• [What is being asked] I'd like every entry transcribed word for word, with no pictures.

*** Opening of The data ***

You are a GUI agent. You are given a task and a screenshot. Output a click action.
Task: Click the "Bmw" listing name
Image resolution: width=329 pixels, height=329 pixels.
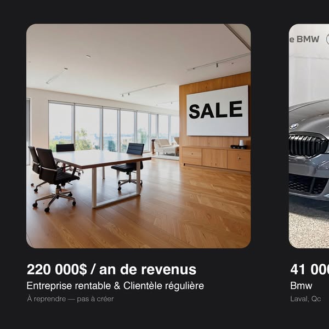pyautogui.click(x=301, y=286)
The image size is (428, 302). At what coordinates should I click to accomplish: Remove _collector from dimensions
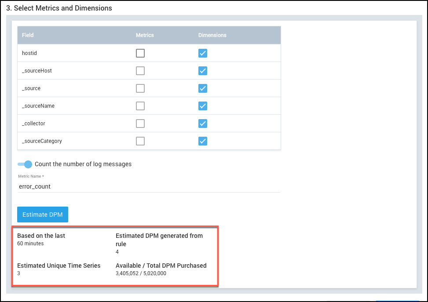202,124
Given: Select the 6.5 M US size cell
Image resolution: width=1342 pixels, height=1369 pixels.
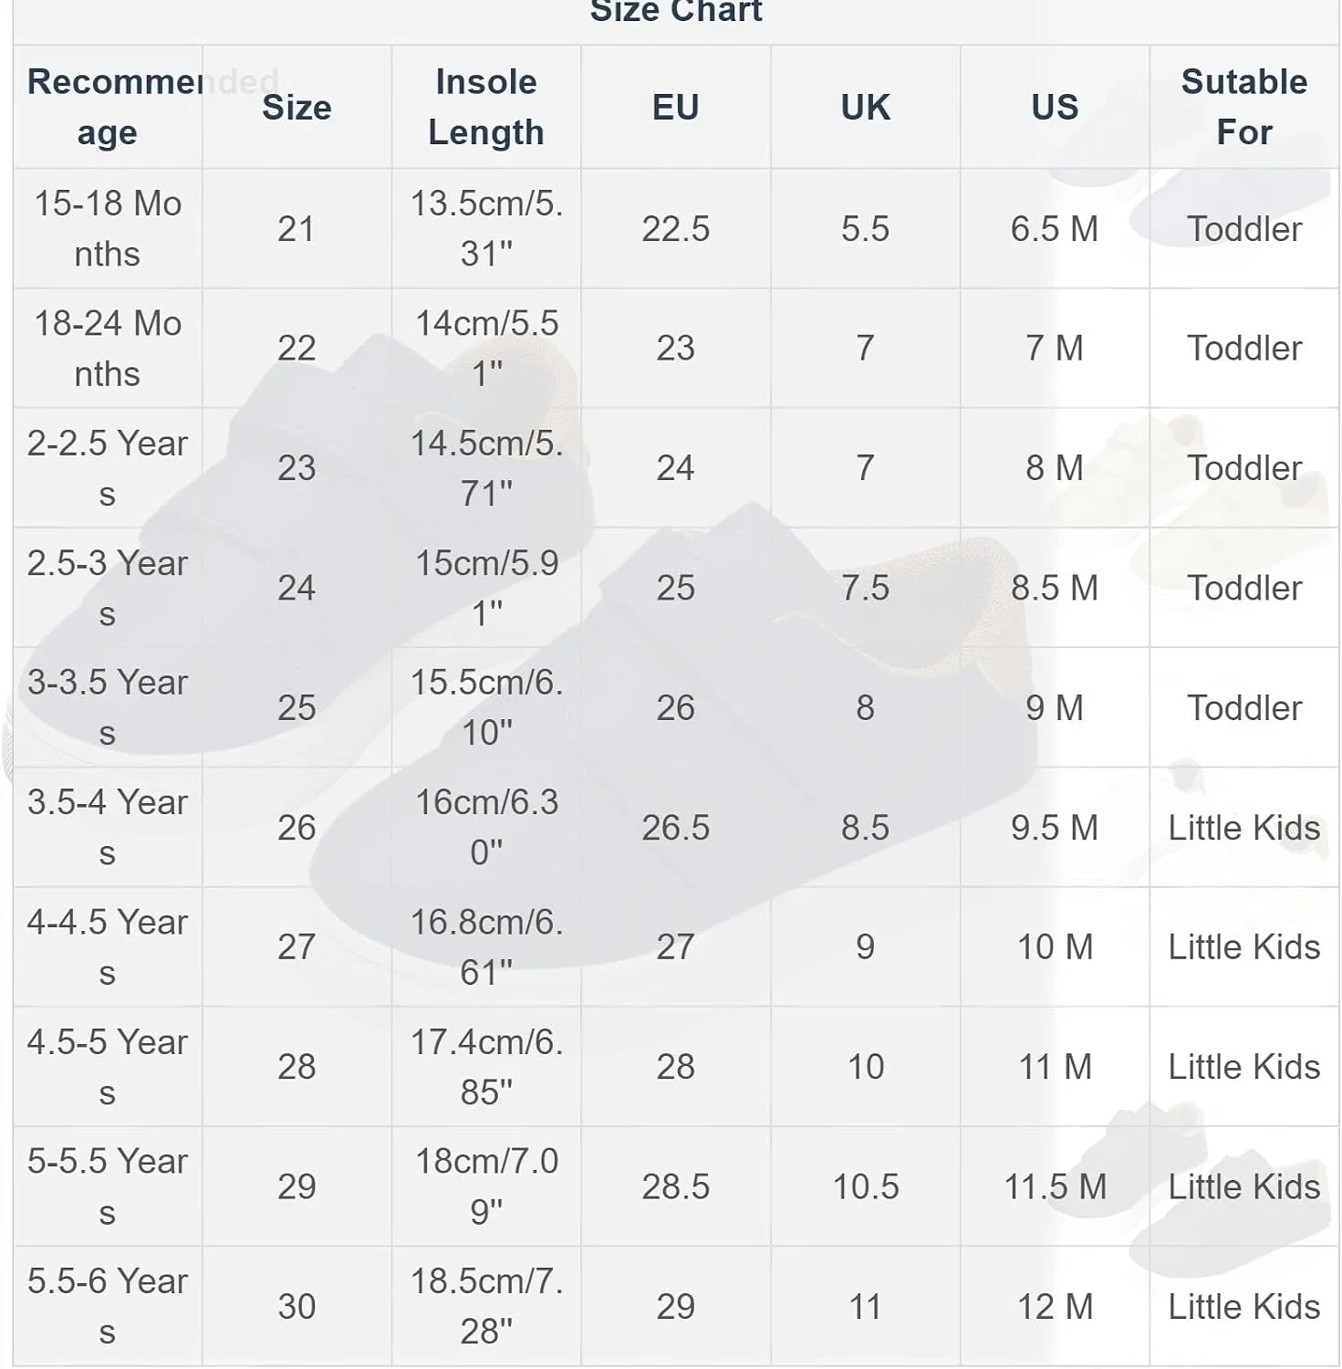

*** Close of The data ***

• [Response to the task]
You are a GUI agent. You are given a task and a screenshot. Output a click action.
Task: Click the "Bmw" listing name
Image resolution: width=329 pixels, height=329 pixels.
pyautogui.click(x=301, y=286)
The image size is (428, 302). At what coordinates should I click to accomplish: Remove _collector from dimensions
202,124
Given: Select the 6.5 M US size cell
Image resolution: width=1342 pixels, height=1369 pixels.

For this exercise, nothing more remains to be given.